A cancer diagnosis can be devastating. And to me, it was, indeed. But almost as fast as it hit me in the gut, I immediately spun it around and transformed it into something good.

For me, sharing my diagnosis with tens of thousands of people who follow me on Facebook, Twitter, instagram or via The Pappas Post meant going public.

Some family members were mortified that I “went public” with my disease, because it’s such a “Greek” thing to do– to keep quiet and not air your private life in public.

But I saw it differently– that by sharing my diagnosis and subsequent journey, I might help one, two, a few people who might also be struggling with an illness.

I felt that by sharing my own experiences, as well as my knowledge that I was obtaining, that I might help people along the way.

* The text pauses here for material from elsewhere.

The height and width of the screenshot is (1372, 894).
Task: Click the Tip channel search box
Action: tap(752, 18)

By going public, I also opened the floodgates of love from all corners of the globe, including this note from a complete stranger, which I have read, and re-read a dozen times.

Dear Mr. Pappas,

Though we have never met in person, the news you posted in the Pappas Post the other day touched me profoundly for several reasons.

Perhaps I should begin by introducing myself; my name is Maria Petrakis and in addition to being an avid reader of your online Greek news service, we have many mutual friends who have always spoken very highly of you.

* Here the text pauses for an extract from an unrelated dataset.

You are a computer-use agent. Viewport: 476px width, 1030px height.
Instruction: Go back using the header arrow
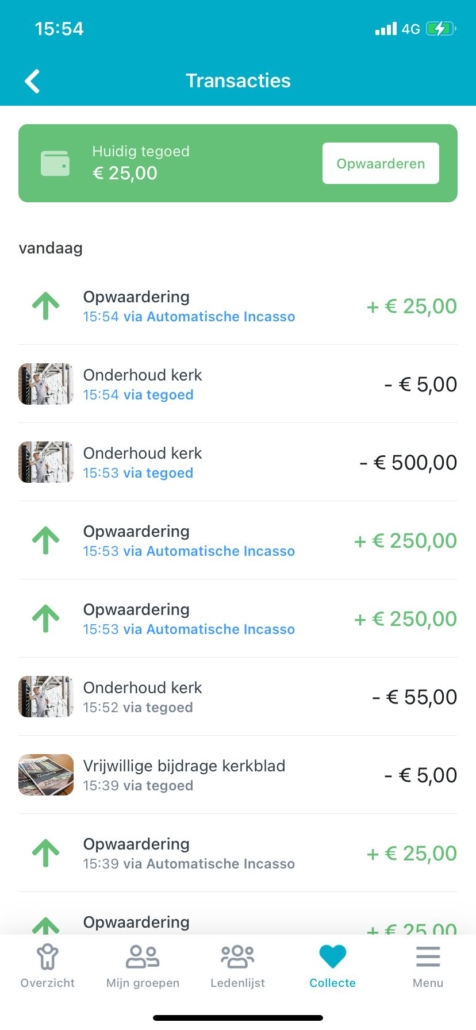32,81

Born in Greece but raised and educated in San Francisco, I recently returned to Thessaloniki, where I co-head Institutional Advancement at the American Farm School and Perrotis College. Your publication has done so much to help me feel like I am never “far away” – whether in Greece or in the US – Thank you for giving us all a way to feel connected, whether we miss Greece or the US or both.

After reading your recent post, I took the liberty of lighting a “lampada” for your speedy recovery, here at the School’s church, Aghios Ioannis Chrysostomos. This small church at the edge of campus has always offered me comfort, and its story is unique – it was built by the students themselves in the 1950’s, and each student was asked to carry a stone back from his or her village to contribute to the effort.

I am joined by colleagues and friends in wishing you a speedy recovery – we hope to read another article very soon telling your readers you are healthy and pursuing your passions just as before!